(Task requirements) For each entry below, output it exactly as it stands.

---------- Data to examine

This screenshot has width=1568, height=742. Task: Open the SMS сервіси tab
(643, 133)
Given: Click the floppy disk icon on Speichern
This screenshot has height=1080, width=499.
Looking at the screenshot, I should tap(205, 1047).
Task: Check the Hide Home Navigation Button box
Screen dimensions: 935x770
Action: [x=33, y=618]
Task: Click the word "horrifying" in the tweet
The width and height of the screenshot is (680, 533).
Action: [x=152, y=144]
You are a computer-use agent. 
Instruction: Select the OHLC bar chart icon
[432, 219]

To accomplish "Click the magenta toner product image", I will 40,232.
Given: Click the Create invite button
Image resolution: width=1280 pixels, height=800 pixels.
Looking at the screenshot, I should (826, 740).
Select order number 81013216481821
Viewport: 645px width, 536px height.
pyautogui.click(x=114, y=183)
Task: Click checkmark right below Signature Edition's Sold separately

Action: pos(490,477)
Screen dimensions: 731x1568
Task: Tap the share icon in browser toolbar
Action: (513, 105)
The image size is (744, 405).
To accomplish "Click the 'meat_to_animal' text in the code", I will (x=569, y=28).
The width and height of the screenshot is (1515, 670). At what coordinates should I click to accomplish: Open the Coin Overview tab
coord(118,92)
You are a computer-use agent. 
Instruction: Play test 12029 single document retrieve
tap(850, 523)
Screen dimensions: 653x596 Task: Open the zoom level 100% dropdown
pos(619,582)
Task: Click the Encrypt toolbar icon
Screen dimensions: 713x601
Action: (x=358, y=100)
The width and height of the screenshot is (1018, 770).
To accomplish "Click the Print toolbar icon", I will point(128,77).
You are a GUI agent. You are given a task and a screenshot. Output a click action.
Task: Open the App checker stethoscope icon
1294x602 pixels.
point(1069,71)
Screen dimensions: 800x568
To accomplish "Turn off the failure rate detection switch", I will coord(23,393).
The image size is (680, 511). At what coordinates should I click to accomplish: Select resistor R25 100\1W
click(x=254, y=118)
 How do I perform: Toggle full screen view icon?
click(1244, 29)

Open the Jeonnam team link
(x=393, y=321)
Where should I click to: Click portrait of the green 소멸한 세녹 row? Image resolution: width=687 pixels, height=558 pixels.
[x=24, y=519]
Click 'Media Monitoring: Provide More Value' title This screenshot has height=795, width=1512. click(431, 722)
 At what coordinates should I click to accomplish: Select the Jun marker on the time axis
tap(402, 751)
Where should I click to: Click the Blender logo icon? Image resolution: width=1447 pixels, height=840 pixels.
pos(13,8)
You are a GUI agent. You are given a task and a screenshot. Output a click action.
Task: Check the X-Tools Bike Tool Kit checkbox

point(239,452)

--------------------

(Exercise output)
This screenshot has width=1568, height=742. Task: Open the SMS сервіси tab
(643, 133)
Given: Click the floppy disk icon on Speichern
This screenshot has height=1080, width=499.
Looking at the screenshot, I should tap(205, 1047).
Task: Check the Hide Home Navigation Button box
Screen dimensions: 935x770
Action: [x=33, y=618]
Task: Click the word "horrifying" in the tweet
The width and height of the screenshot is (680, 533).
Action: [x=152, y=144]
You are a computer-use agent. 
Instruction: Select the OHLC bar chart icon
[432, 219]

To accomplish "Click the magenta toner product image", I will 40,232.
Given: Click the Create invite button
Image resolution: width=1280 pixels, height=800 pixels.
Looking at the screenshot, I should (826, 740).
Select order number 81013216481821
Viewport: 645px width, 536px height.
pyautogui.click(x=114, y=183)
Task: Click checkmark right below Signature Edition's Sold separately

Action: pos(490,477)
Screen dimensions: 731x1568
Task: Tap the share icon in browser toolbar
Action: (513, 105)
The image size is (744, 405).
To accomplish "Click the 'meat_to_animal' text in the code", I will (x=569, y=28).
The width and height of the screenshot is (1515, 670). At what coordinates should I click to accomplish: Open the Coin Overview tab
coord(118,92)
You are a computer-use agent. 
Instruction: Play test 12029 single document retrieve
tap(850, 523)
Screen dimensions: 653x596 Task: Open the zoom level 100% dropdown
pos(619,582)
Task: Click the Encrypt toolbar icon
Screen dimensions: 713x601
Action: (x=358, y=100)
The width and height of the screenshot is (1018, 770).
To accomplish "Click the Print toolbar icon", I will point(128,77).
You are a GUI agent. You are given a task and a screenshot. Output a click action.
Task: Open the App checker stethoscope icon
1294x602 pixels.
point(1069,71)
Screen dimensions: 800x568
To accomplish "Turn off the failure rate detection switch", I will coord(23,393).
The image size is (680, 511). At what coordinates should I click to accomplish: Select resistor R25 100\1W
click(x=254, y=118)
 How do I perform: Toggle full screen view icon?
click(1244, 29)

Open the Jeonnam team link
(x=393, y=321)
Where should I click to: Click portrait of the green 소멸한 세녹 row? Image resolution: width=687 pixels, height=558 pixels.
[x=24, y=519]
Click 'Media Monitoring: Provide More Value' title This screenshot has height=795, width=1512. click(431, 722)
 At what coordinates should I click to accomplish: Select the Jun marker on the time axis
tap(402, 751)
Where should I click to: Click the Blender logo icon? Image resolution: width=1447 pixels, height=840 pixels.
pos(13,8)
You are a GUI agent. You are given a task and a screenshot. Output a click action.
Task: Check the X-Tools Bike Tool Kit checkbox

point(239,452)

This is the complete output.